On the other side of that divide my life changed dramatically. I was simultaneously immersed in a new city (PDX) with more access to buying and getting more music, and I had access to Audiogalaxy while I could borrow and burn CDs in large quantities, very quickly. On the other side of that divide, I became the kind of person dominated by the single notion: “Holy cow, I am rapidly acquiring so much music that I can’t keep up with listening to it all.”

I think I lived in that mentality until sometime around 2010, when I could no longer keep up with my own habit of copying albums and burning discs. I still have large numbers of mp3s I’ve never listened to, and spindles of discs I’ve never put on again.
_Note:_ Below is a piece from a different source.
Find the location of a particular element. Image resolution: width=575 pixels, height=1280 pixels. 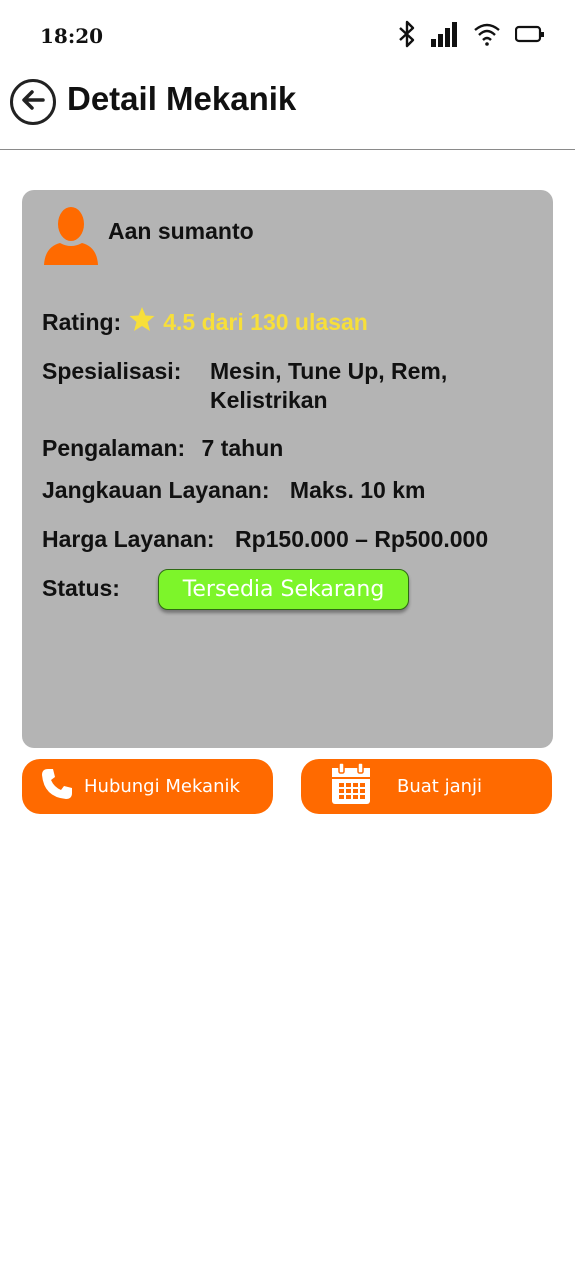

It was probably around then that I also started to realize that I could find almost anything of any kind anywhere online fairly quickly, and suddenly, copying music seemed to matter less and less.

As a test, the first three albums I could think of off the top of my head that I don’t own a real copy of, that were easily found online, for free, on a number of streaming services. (The first Ramones album, the first Pavement album, and the first Metallica album.) I think that’s telling. Even 10 years ago that wasn’t true. I try to put myself in the mind of 20 years ago, when I was making hard choices at the record store over albums that are easily found for free online, now. I look at shelves of CDs that I spent at least $10 a pop for, and all of them are now free to hear, all over the internet.

Perhaps this is why I’m so much more interested in DIY releases and indie artists now? It’s all the guilt I have over the tons of money I’ve pumped into big bands over the years?